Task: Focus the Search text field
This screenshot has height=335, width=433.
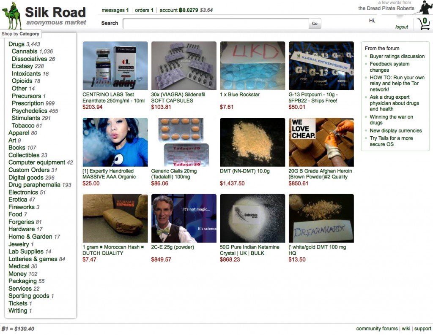Action: (216, 24)
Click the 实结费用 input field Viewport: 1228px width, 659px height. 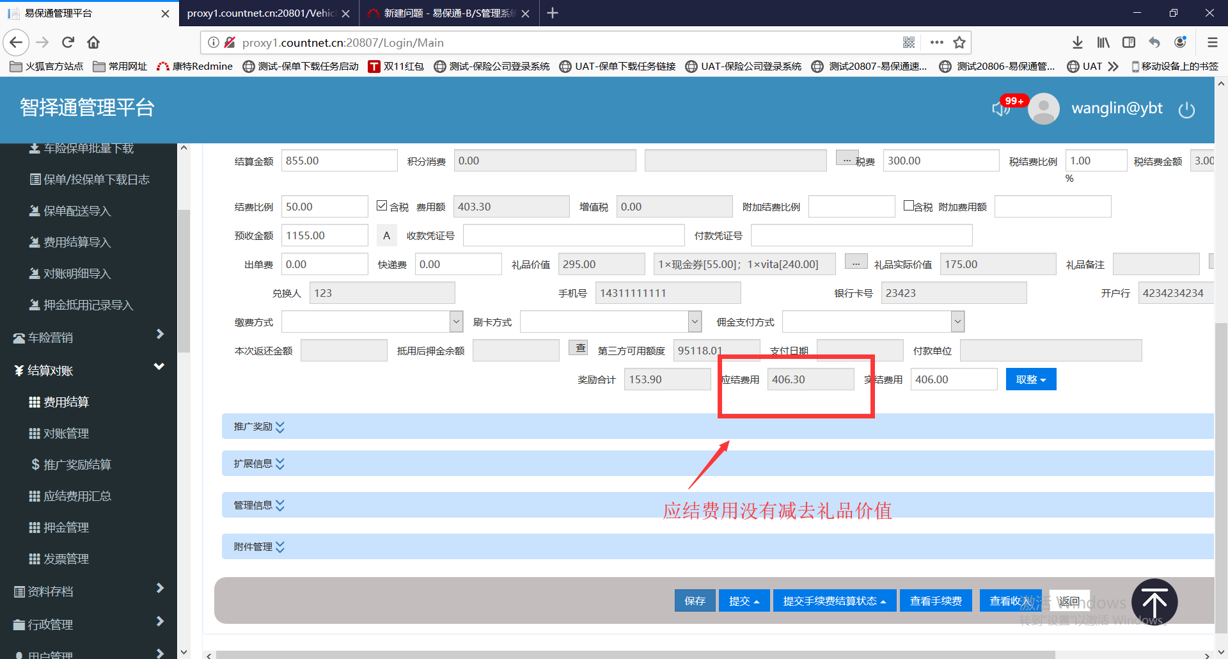[953, 379]
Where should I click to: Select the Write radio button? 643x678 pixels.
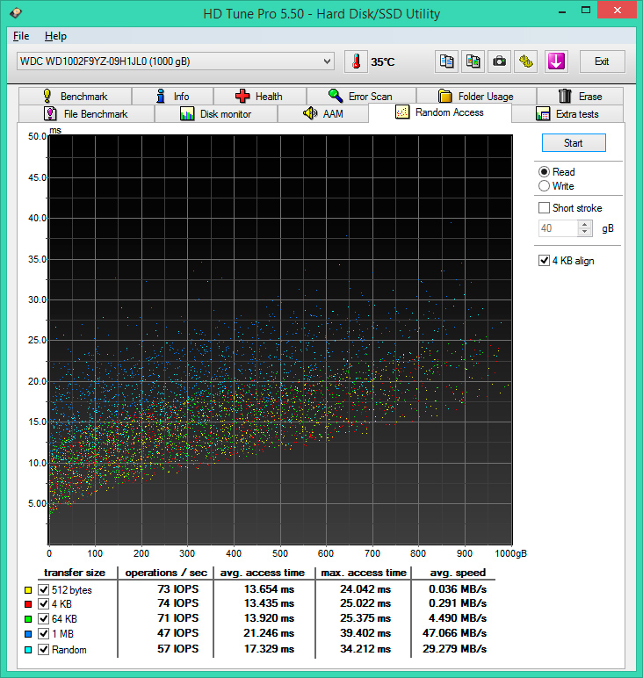point(545,186)
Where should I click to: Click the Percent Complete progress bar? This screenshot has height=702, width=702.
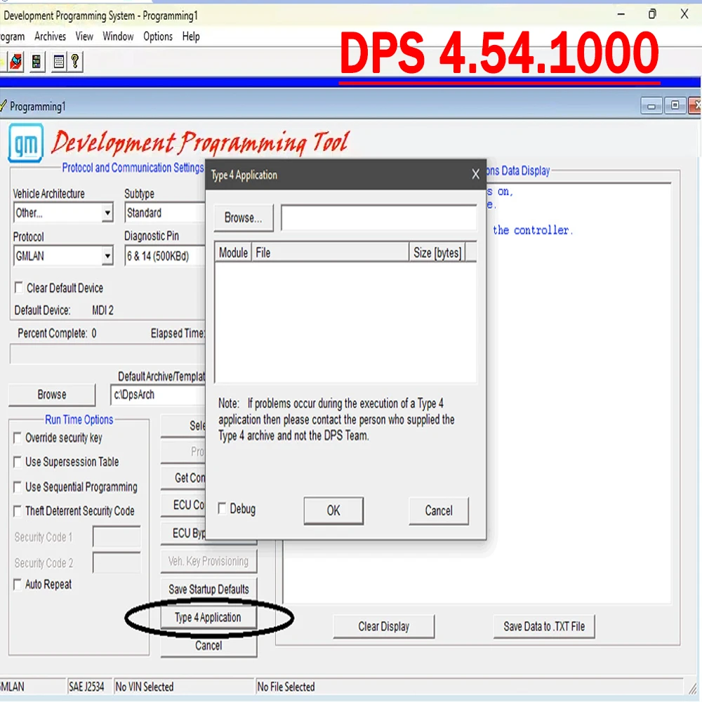(x=107, y=354)
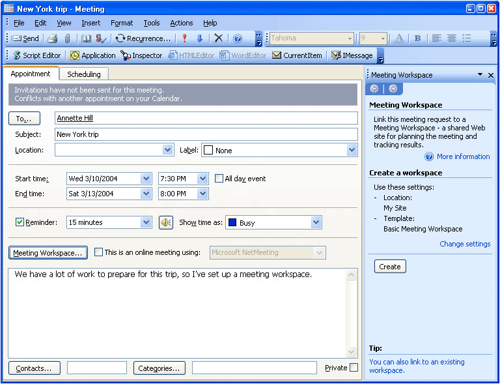Viewport: 500px width, 384px height.
Task: Set Low Importance with the blue down arrow
Action: (x=200, y=38)
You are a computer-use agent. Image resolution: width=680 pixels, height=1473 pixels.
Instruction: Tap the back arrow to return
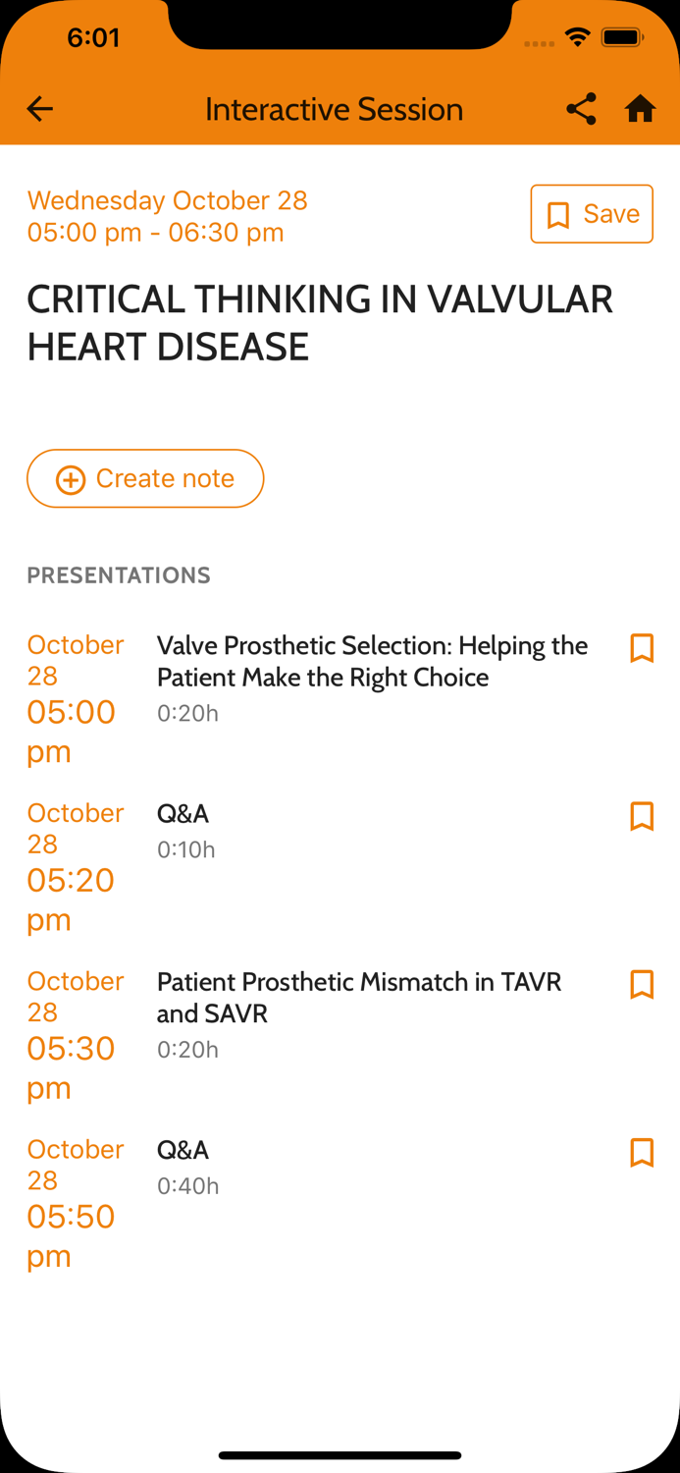click(x=39, y=109)
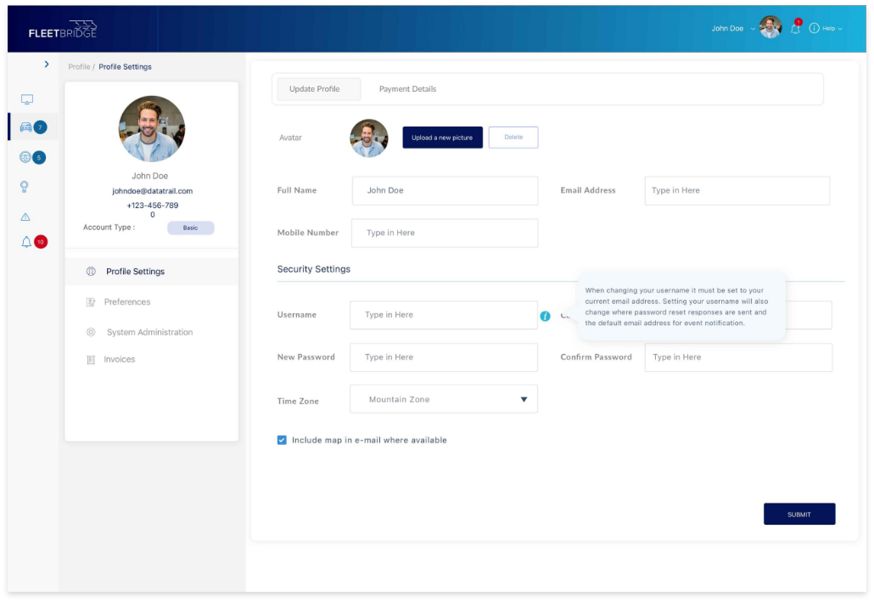The height and width of the screenshot is (602, 874).
Task: Switch to the Payment Details tab
Action: point(407,89)
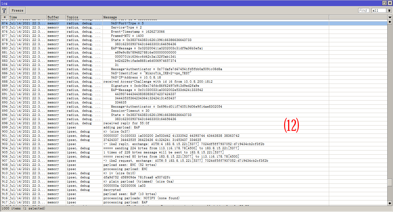Click the Find button
The width and height of the screenshot is (393, 212).
[x=363, y=10]
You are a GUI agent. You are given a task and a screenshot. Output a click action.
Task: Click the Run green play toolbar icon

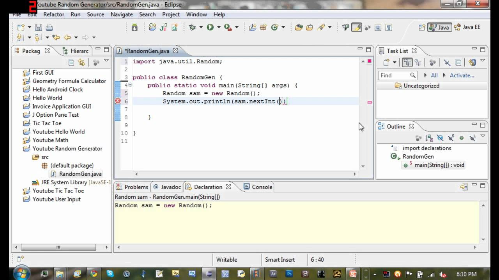click(210, 27)
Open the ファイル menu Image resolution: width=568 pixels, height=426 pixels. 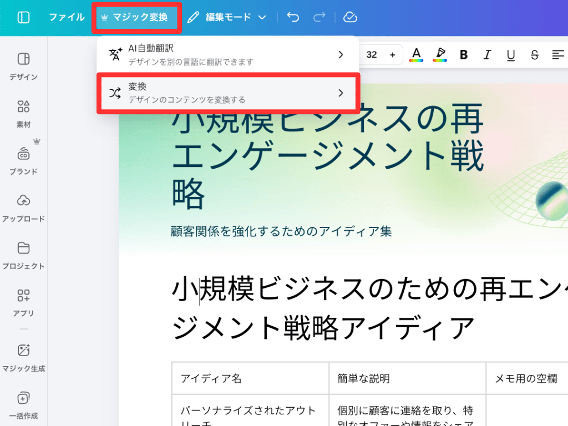[x=67, y=17]
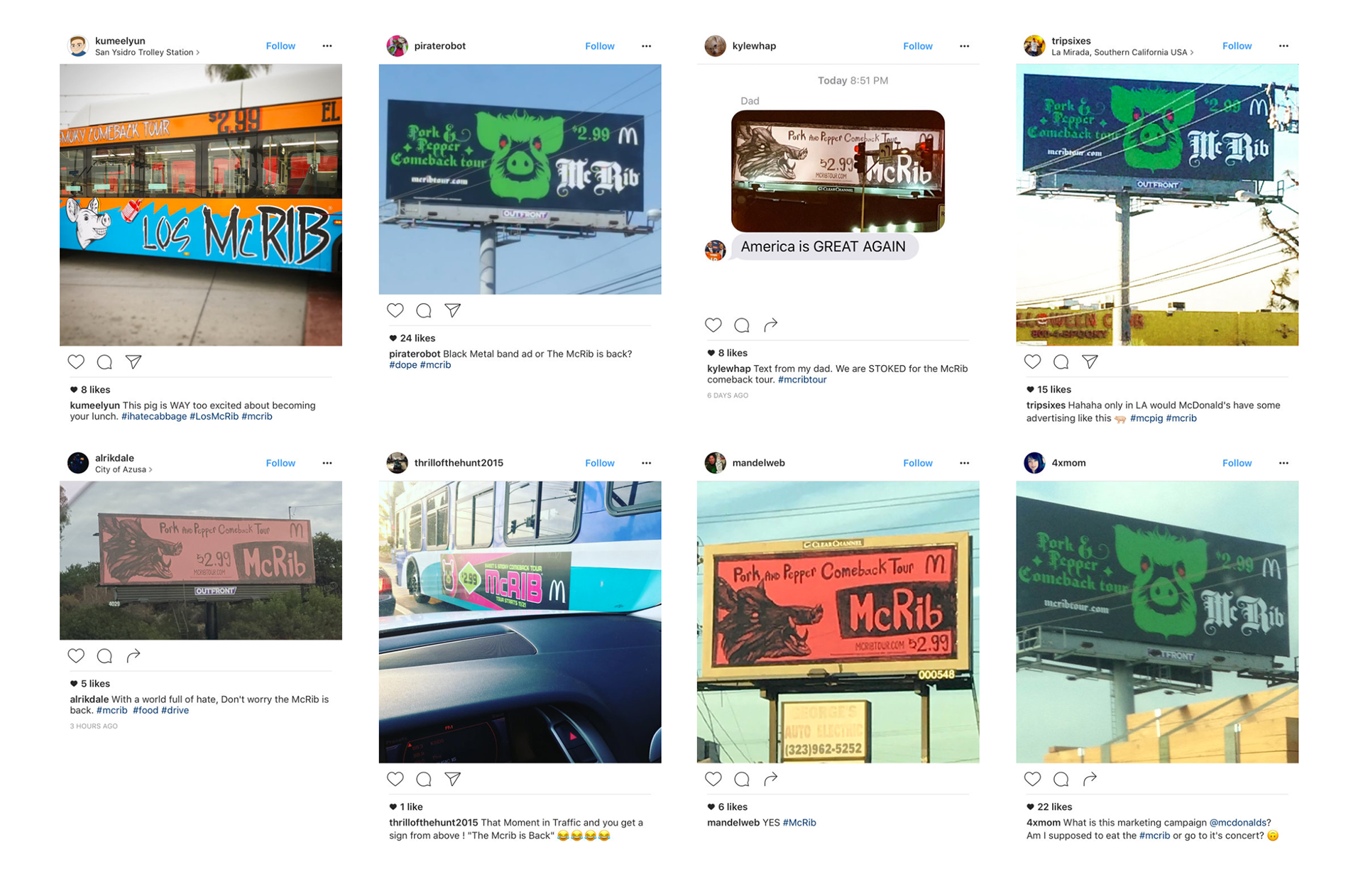
Task: Open the #LosMcRib hashtag link
Action: (x=214, y=417)
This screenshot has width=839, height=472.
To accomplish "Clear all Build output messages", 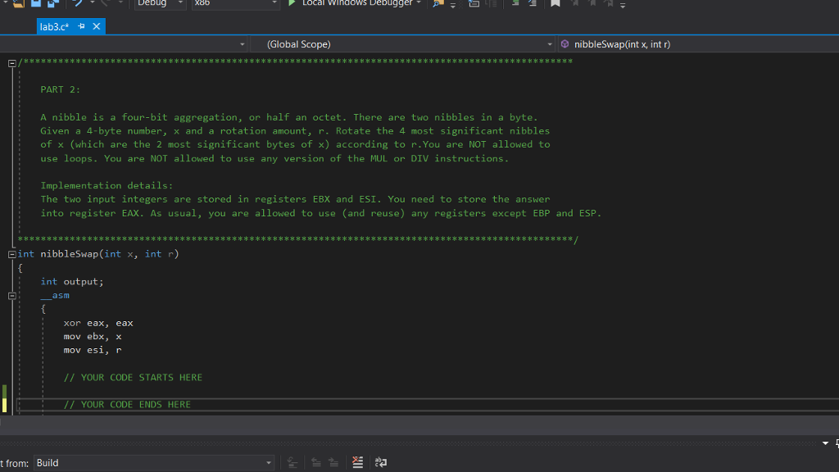I will pos(357,462).
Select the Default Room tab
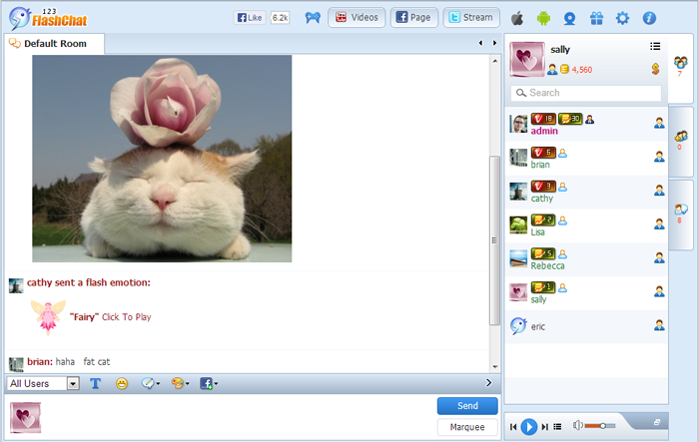 [x=55, y=44]
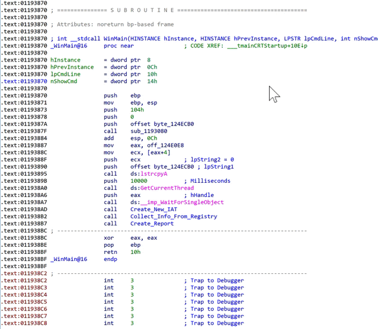378x329 pixels.
Task: Click the 10000 Milliseconds push value
Action: (139, 181)

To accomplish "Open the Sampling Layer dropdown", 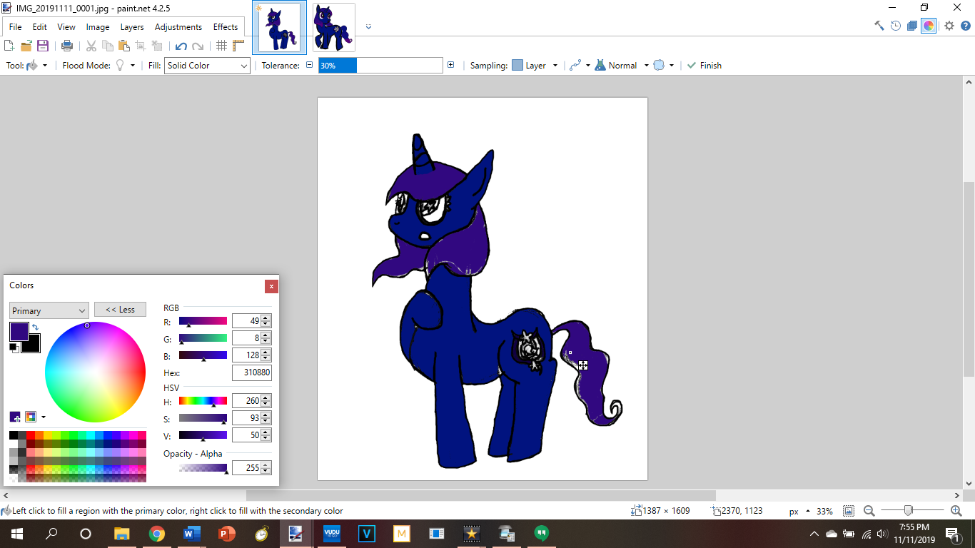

━━━━━━━━━━━━━━━━

Exercise objective: Begin with the line containing "Select the Default Room tab", stop at the last line of the records above, and copy every line in between exactly, both ends included, with no pictures.

Answer space:
Select the Default Room tab
 [x=55, y=44]
378x329 pixels.
Task: Click the 10000 Milliseconds push value
Action: (139, 181)

To accomplish "Open the Sampling Layer dropdown", 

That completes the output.